▽

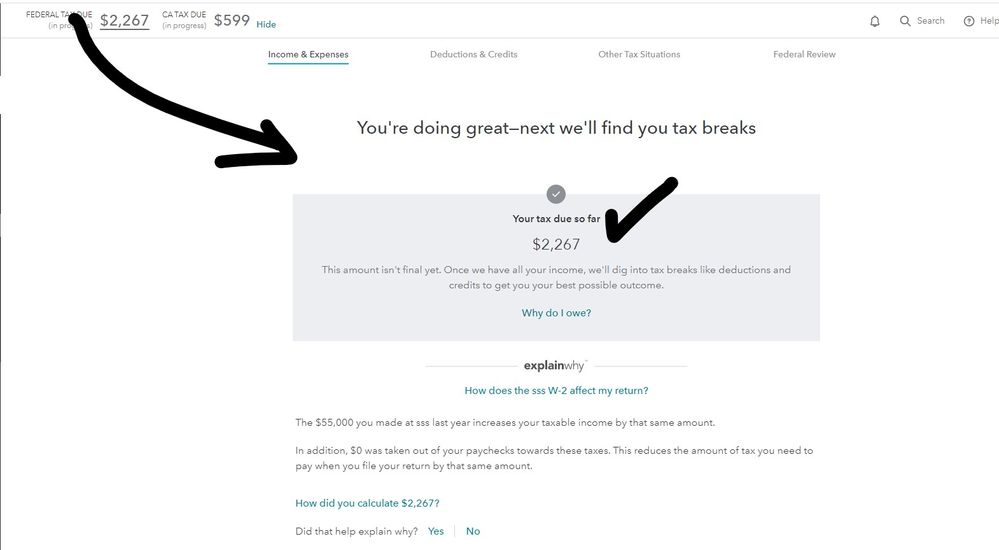Go to the Deductions & Credits tab
Viewport: 999px width, 550px height.
pos(474,54)
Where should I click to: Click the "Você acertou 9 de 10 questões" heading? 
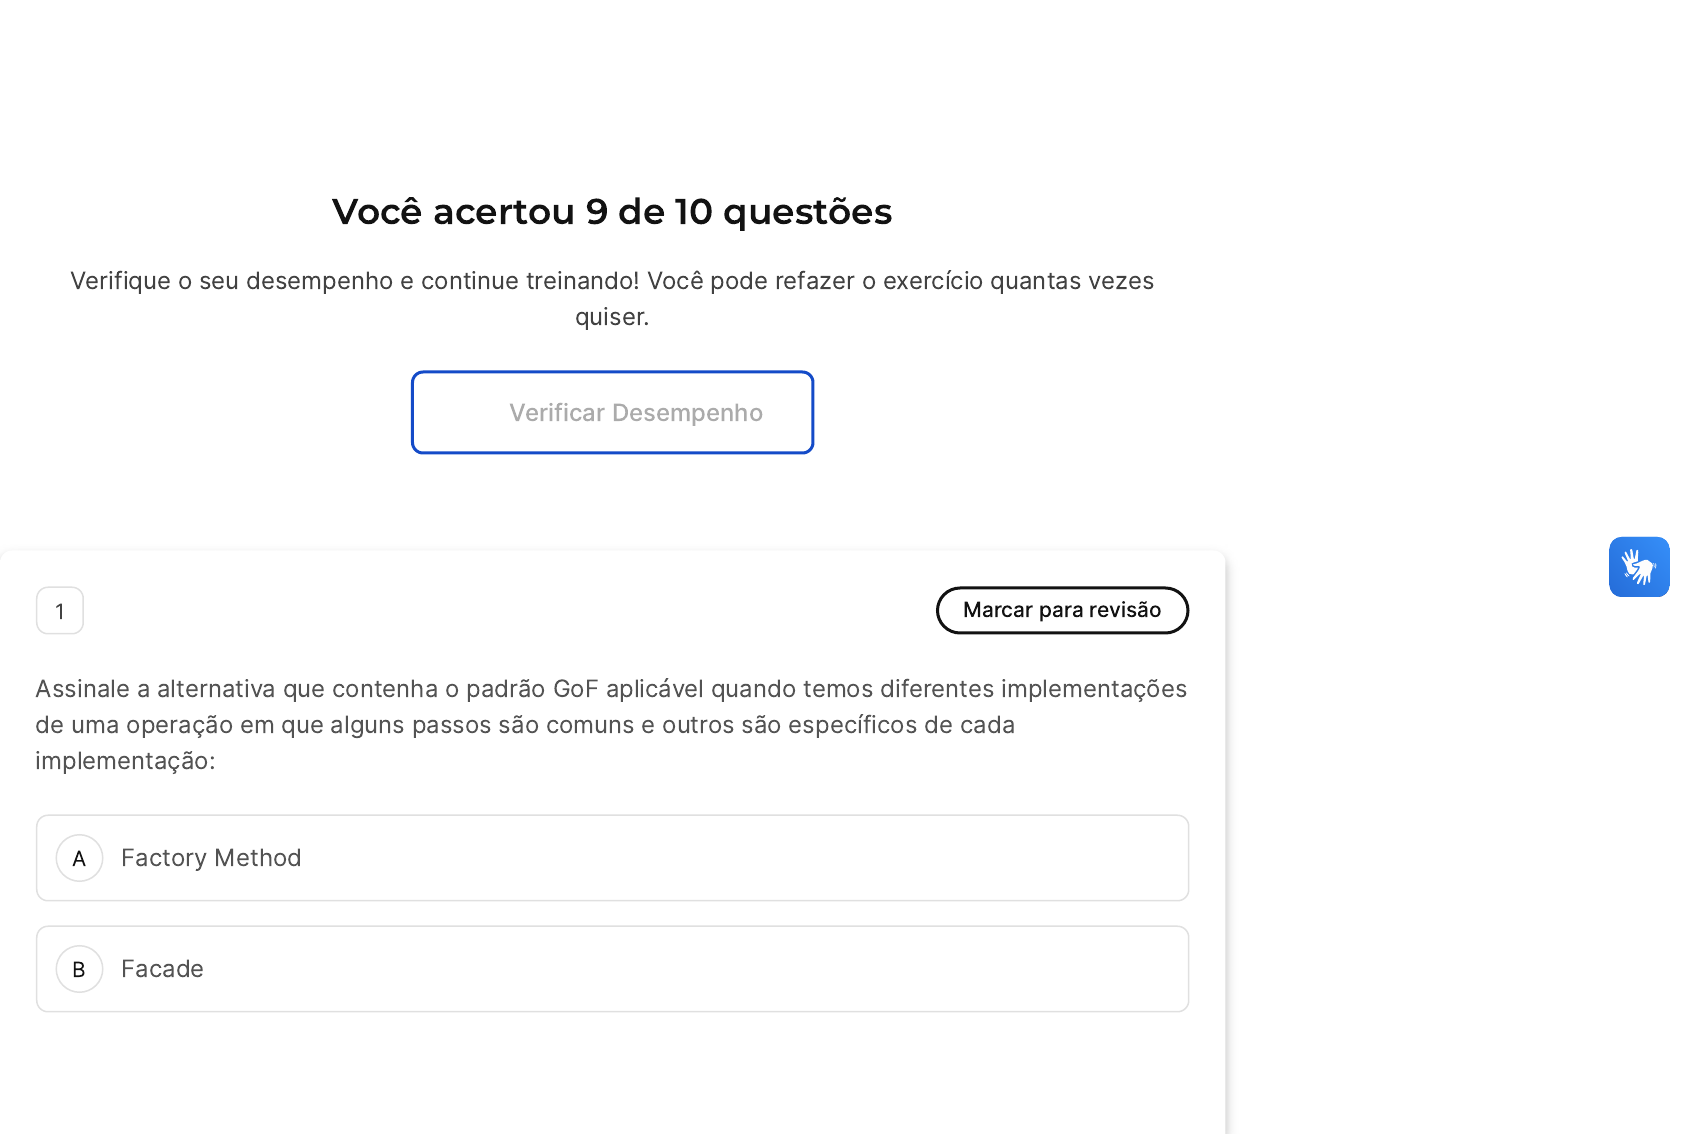point(612,212)
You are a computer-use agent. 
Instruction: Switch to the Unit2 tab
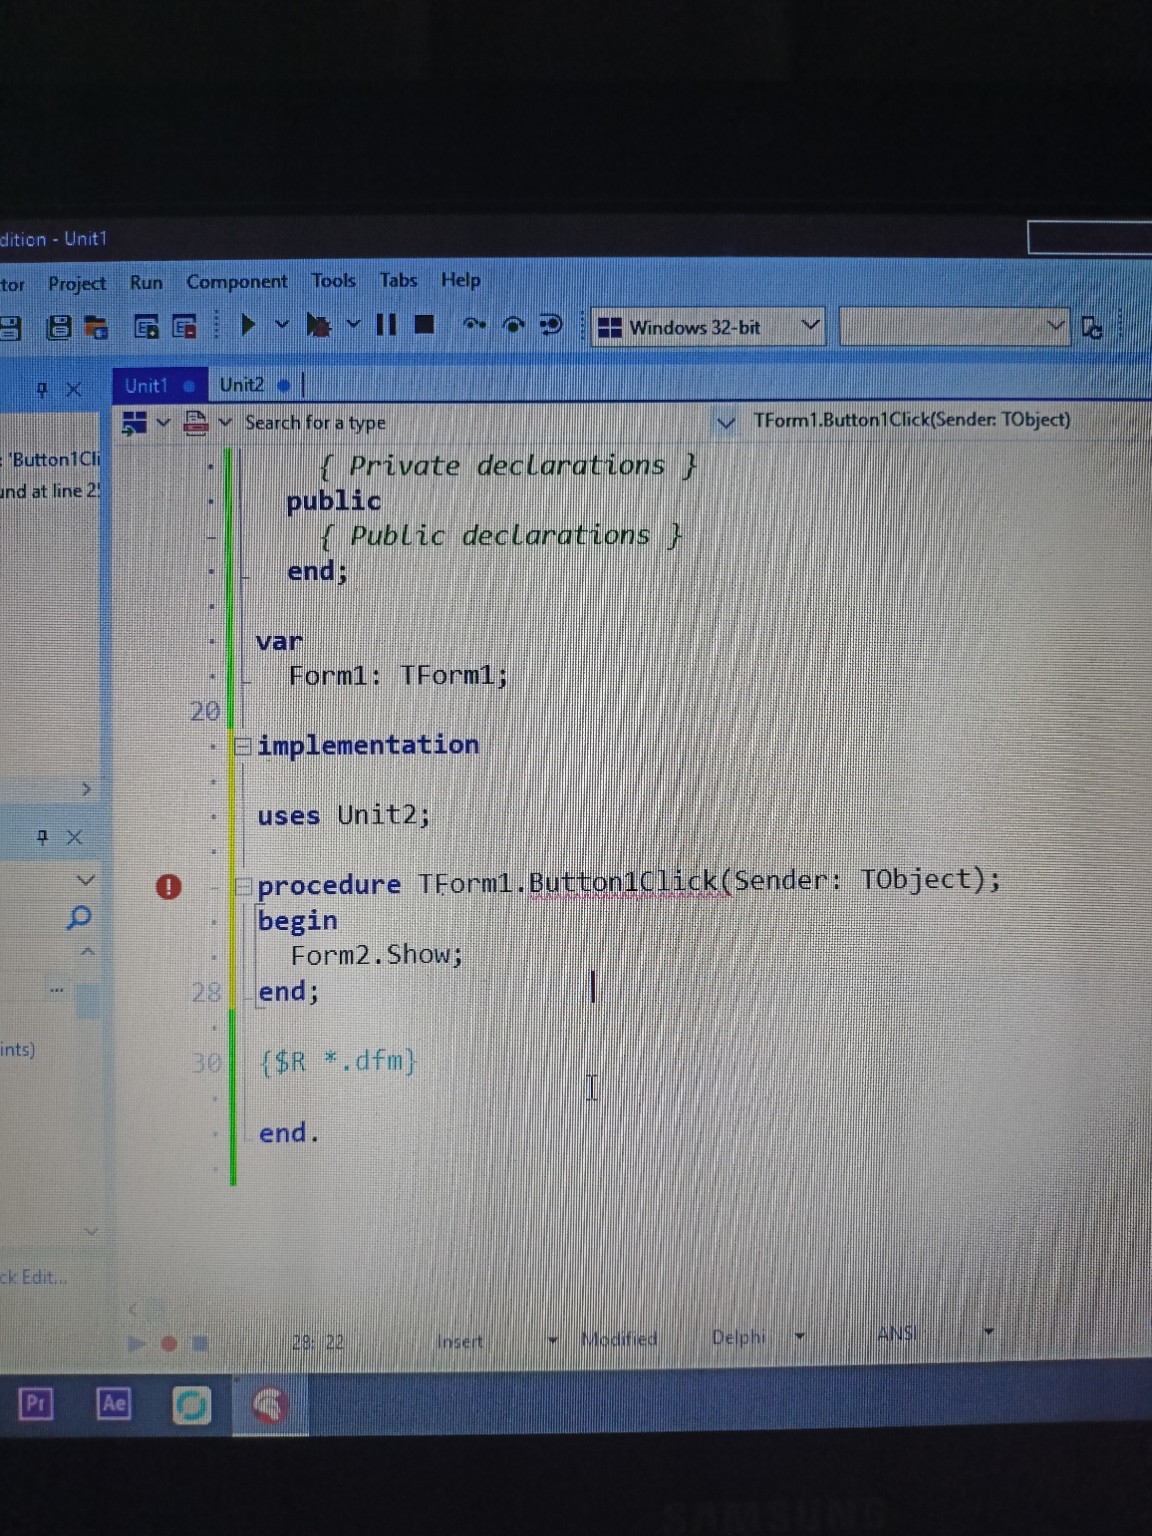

△

Edit the material above by replacing "Instruction" with "Task" and keeping everything else the same. Leave the pictures out of your answer.

# WRITTEN SOLUTION
Go to the Deductions & Credits tab
Viewport: 999px width, 550px height.
pos(474,54)
Where should I click to: Click the "Você acertou 9 de 10 questões" heading? 
point(612,212)
You are a computer-use agent. 
Task: Switch to the Unit2 tab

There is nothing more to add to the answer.